In fact, there are two schools of thought around how the above two terms should be defined. The ‘original/classic/Detroit’ school, and the ‘mockist/London’ school. Not surprisingly, the school of thought you subscribe to has a significant impact on how you write unit tests. For a more detailed treatment of the two schools of thought, I suggest Martin Folwer’s excellent article on the subject of Mocks and Stubs. Chapter 2 of Khorikov’s book Unit Testing Principles, Practices, and Patterns also has some good insights into it. I have distilled their contents as it pertains to unit test definitions.
The Detroit School
The Classical or Detroit school of thought originated with Kent Beck’s “Test Driven Development”.

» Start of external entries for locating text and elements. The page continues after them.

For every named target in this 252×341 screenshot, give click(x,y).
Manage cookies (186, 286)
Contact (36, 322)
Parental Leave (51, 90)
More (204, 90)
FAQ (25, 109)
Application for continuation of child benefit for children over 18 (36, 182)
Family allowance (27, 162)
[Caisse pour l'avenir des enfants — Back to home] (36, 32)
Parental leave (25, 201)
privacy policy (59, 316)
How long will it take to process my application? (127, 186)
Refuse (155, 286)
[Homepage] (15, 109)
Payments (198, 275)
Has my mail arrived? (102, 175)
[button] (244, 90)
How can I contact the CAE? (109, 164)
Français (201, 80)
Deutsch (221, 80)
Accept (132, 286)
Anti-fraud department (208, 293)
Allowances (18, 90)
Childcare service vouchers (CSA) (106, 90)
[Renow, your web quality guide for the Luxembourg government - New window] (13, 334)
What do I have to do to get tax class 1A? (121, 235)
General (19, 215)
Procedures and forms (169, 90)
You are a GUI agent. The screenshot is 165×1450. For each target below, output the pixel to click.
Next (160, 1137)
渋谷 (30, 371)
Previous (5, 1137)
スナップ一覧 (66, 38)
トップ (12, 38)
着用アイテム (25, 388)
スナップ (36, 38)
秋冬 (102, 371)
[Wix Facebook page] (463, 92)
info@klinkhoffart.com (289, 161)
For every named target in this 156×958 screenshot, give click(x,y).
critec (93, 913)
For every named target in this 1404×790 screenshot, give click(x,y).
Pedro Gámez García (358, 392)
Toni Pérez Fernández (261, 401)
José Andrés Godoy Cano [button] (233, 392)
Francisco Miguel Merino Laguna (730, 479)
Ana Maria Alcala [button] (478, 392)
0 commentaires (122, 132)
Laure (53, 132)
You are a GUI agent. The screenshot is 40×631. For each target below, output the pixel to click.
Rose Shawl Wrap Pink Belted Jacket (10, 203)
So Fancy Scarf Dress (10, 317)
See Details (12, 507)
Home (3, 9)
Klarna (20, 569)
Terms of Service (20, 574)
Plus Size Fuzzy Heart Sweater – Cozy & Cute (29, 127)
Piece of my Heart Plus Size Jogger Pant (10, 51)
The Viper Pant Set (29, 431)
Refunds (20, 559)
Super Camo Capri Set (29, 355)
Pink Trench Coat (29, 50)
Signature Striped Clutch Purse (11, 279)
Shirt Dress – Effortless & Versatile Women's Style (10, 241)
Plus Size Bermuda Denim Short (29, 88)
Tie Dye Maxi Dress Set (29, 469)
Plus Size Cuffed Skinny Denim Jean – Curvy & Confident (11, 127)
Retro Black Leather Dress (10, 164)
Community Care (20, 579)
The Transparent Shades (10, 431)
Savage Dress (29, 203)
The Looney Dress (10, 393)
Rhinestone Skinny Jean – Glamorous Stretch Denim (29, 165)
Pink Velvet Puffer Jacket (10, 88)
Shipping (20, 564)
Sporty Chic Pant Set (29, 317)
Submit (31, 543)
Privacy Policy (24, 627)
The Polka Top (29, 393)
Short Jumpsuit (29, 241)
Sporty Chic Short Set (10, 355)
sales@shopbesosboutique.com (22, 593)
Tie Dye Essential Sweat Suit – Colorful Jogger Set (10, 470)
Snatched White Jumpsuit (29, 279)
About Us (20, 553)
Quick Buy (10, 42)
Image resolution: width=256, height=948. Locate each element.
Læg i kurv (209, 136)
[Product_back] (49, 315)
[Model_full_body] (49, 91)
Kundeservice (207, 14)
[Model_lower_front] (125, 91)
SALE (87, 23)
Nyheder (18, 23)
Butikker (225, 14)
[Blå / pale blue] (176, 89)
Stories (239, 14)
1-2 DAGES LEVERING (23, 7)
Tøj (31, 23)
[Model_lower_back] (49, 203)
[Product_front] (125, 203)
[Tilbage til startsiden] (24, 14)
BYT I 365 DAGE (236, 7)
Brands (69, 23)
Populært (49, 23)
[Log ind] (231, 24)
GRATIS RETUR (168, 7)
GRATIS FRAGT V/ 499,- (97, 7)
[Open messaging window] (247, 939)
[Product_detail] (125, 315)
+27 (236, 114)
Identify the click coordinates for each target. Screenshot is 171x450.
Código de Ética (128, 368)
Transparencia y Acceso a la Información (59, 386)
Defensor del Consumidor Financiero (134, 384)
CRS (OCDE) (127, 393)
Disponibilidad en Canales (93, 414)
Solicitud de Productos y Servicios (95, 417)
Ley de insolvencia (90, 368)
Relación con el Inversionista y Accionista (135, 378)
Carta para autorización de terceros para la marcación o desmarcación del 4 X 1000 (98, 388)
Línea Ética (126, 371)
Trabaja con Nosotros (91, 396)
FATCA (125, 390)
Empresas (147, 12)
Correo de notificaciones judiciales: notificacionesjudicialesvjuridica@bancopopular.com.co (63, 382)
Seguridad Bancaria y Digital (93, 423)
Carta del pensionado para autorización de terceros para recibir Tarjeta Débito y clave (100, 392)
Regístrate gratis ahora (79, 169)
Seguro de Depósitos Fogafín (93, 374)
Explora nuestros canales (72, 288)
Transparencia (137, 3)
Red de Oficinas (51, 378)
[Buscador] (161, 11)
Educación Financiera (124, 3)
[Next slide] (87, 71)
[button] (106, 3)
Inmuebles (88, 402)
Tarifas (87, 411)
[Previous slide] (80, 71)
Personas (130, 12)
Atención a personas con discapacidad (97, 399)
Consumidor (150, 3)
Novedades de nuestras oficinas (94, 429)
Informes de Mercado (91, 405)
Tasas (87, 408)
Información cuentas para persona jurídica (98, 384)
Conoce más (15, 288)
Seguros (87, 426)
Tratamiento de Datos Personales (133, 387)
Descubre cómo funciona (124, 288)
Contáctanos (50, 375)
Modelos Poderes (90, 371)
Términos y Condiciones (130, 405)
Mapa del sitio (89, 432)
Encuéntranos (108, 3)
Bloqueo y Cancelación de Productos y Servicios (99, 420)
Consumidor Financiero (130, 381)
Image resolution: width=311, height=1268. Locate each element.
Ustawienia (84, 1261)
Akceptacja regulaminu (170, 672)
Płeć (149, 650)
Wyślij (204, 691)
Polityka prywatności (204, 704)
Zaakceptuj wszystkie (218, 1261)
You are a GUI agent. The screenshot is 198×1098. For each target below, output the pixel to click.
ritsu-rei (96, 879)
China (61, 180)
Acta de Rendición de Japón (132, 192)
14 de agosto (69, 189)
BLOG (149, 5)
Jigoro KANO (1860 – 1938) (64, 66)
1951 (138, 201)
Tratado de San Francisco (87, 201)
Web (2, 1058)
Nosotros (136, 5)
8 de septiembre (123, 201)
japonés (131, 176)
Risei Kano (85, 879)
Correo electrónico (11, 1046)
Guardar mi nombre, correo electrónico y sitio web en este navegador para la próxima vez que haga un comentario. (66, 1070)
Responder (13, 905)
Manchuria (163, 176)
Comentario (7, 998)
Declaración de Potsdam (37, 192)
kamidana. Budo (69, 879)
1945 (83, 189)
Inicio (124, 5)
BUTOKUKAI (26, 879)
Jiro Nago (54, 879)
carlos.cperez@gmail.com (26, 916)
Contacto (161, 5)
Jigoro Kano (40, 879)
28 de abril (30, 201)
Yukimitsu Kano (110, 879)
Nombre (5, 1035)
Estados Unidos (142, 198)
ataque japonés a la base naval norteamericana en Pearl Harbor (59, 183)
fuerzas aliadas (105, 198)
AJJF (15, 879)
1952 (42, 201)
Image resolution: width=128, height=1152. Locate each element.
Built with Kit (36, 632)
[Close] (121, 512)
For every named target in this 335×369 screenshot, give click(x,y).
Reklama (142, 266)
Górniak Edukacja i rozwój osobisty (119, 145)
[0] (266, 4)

Unit of software. According to this school, the unit of software to test is a “behavior”. This behavior could be implemented in a single class, or a collection of classes. The important property here is that the the code that comprises the unit must be (1) internal to the software, (2) connected with each other in the dependency tree, and (3) not shared by another other part of the software.
Thus, a unit of software cannot include external entities such as databases, log servers, file systems etc. They also cannot include external (but local) libraries such as system time and timers. Importantly, it is ok to include a class that depends on another class via a private non-shared dependency.
Isolation. Given the above notion of a “unit” of software, isolation simply means that the test is not dependent on anything outside that unit of software. In practical terms, it means that a unit test needs to replace all external and shared dependencies with test doubles.
The London School
The mockist or London school of thought was popularized by Steve Freeman (twitter) and Nat Pryce in their book “Growing Object- Oriented Software, Guided by Tests”.
Unit of Software. Given the heavy bias Object-Oriented software, unsurprisingly, the unit of software for a unit test is a single class (in some cases, it can be a single method). This is strictly so. ANy other class that this the ‘class under test’ depends on cannot be part of the unit being tested.
Isolation. What follows from the above notion of a “unit” is that everything that is not the class under test must be replaced by test doubles. If you are instantiating another class inside the class under test, then you must replace that instantiation with an injected instance or a factory that can be replaced with a test double in the tests.
Here is a quick summary of the definitions of a unit tests under the two schools.
|Detroit||Behavior||Replace shared and external dependencies with test doubles||‘fast’|
|London||Class||Replace all dependencies (internal, external, shared, etc.) with test doubles||‘fast’|
What does this mean?
The school of thought you subscribe to can have a significant impact on your software design and testing. There is nothing I can say here that hasn’t already been explained by Martin Fowler in his article “Mocks aren’t stubs”. So, I highly recommend you read it for yourself.